"""
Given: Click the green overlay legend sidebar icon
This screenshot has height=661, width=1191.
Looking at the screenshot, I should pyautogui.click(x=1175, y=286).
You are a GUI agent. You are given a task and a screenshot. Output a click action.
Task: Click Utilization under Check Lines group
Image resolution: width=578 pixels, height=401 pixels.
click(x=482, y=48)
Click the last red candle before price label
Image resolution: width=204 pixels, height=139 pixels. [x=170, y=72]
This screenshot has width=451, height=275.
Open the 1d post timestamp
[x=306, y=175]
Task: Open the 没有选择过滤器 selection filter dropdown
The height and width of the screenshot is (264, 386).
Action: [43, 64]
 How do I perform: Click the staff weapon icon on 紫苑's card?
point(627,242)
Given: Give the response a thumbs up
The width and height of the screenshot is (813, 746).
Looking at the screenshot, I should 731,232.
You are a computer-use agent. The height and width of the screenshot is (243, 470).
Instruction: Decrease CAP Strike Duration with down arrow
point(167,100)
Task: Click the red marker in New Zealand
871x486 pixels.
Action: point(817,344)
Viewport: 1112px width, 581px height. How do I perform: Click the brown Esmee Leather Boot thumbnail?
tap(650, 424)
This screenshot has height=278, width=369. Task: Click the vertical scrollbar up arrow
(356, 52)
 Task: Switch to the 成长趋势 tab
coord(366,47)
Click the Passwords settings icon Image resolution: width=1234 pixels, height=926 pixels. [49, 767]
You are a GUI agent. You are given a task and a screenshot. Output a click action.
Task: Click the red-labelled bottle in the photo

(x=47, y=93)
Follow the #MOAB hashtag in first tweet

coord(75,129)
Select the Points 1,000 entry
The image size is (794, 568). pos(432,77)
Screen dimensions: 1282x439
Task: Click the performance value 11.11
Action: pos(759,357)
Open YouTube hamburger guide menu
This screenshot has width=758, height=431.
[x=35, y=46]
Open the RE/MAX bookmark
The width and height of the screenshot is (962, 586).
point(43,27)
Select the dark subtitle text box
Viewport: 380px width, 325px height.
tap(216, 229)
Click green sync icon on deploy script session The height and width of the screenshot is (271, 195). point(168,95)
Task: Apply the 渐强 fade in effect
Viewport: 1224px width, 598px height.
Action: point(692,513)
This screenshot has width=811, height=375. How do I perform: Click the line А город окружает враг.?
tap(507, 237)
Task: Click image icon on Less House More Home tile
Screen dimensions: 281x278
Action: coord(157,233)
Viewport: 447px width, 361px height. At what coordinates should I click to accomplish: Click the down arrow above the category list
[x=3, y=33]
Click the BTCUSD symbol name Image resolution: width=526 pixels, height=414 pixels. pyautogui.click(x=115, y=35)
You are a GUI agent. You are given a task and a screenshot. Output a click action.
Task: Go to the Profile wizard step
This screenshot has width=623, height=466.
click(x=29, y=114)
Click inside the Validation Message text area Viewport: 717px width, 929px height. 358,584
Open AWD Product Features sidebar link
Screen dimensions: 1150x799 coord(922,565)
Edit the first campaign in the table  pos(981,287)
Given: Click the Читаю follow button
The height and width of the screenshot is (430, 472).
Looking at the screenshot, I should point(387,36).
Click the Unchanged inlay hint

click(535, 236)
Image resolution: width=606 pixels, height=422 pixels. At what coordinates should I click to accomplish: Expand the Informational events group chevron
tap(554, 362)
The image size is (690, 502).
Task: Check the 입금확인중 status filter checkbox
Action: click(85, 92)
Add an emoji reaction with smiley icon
"""
Would you set down all of the entries again, word for word?

Given: Click the green overlay legend sidebar icon
This screenshot has height=661, width=1191.
Looking at the screenshot, I should pyautogui.click(x=1175, y=286).
You are a GUI agent. You are given a task and a screenshot. Output a click action.
Task: Click Utilization under Check Lines group
Image resolution: width=578 pixels, height=401 pixels.
click(x=482, y=48)
Click the last red candle before price label
Image resolution: width=204 pixels, height=139 pixels. [x=170, y=72]
This screenshot has width=451, height=275.
Open the 1d post timestamp
[x=306, y=175]
Task: Open the 没有选择过滤器 selection filter dropdown
The height and width of the screenshot is (264, 386).
Action: [43, 64]
 How do I perform: Click the staff weapon icon on 紫苑's card?
point(627,242)
Given: Give the response a thumbs up
The width and height of the screenshot is (813, 746).
Looking at the screenshot, I should 731,232.
You are a computer-use agent. The height and width of the screenshot is (243, 470).
Instruction: Decrease CAP Strike Duration with down arrow
point(167,100)
Task: Click the red marker in New Zealand
871x486 pixels.
Action: point(817,344)
Viewport: 1112px width, 581px height. How do I perform: Click the brown Esmee Leather Boot thumbnail?
tap(650, 424)
This screenshot has height=278, width=369. Task: Click the vertical scrollbar up arrow
(356, 52)
 Task: Switch to the 成长趋势 tab
coord(366,47)
Click the Passwords settings icon Image resolution: width=1234 pixels, height=926 pixels. [49, 767]
You are a GUI agent. You are given a task and a screenshot. Output a click action.
Task: Click the red-labelled bottle in the photo

(x=47, y=93)
Follow the #MOAB hashtag in first tweet

coord(75,129)
Select the Points 1,000 entry
The image size is (794, 568). pos(432,77)
Screen dimensions: 1282x439
Task: Click the performance value 11.11
Action: pos(759,357)
Open YouTube hamburger guide menu
This screenshot has width=758, height=431.
[x=35, y=46]
Open the RE/MAX bookmark
The width and height of the screenshot is (962, 586).
point(43,27)
Select the dark subtitle text box
Viewport: 380px width, 325px height.
tap(216, 229)
Click green sync icon on deploy script session The height and width of the screenshot is (271, 195). point(168,95)
Task: Apply the 渐强 fade in effect
Viewport: 1224px width, 598px height.
Action: point(692,513)
This screenshot has width=811, height=375. How do I perform: Click the line А город окружает враг.?
tap(507, 237)
Task: Click image icon on Less House More Home tile
Screen dimensions: 281x278
Action: coord(157,233)
Viewport: 447px width, 361px height. At what coordinates should I click to accomplish: Click the down arrow above the category list
[x=3, y=33]
Click the BTCUSD symbol name Image resolution: width=526 pixels, height=414 pixels. pyautogui.click(x=115, y=35)
You are a GUI agent. You are given a task and a screenshot. Output a click action.
Task: Go to the Profile wizard step
This screenshot has width=623, height=466.
click(x=29, y=114)
Click inside the Validation Message text area Viewport: 717px width, 929px height. 358,584
Open AWD Product Features sidebar link
Screen dimensions: 1150x799 coord(922,565)
Edit the first campaign in the table  pos(981,287)
Given: Click the Читаю follow button
The height and width of the screenshot is (430, 472).
Looking at the screenshot, I should point(387,36).
Click the Unchanged inlay hint

click(535, 236)
Image resolution: width=606 pixels, height=422 pixels. At what coordinates should I click to accomplish: Expand the Informational events group chevron
tap(554, 362)
The image size is (690, 502).
Task: Check the 입금확인중 status filter checkbox
Action: click(85, 92)
Add an emoji reaction with smiley icon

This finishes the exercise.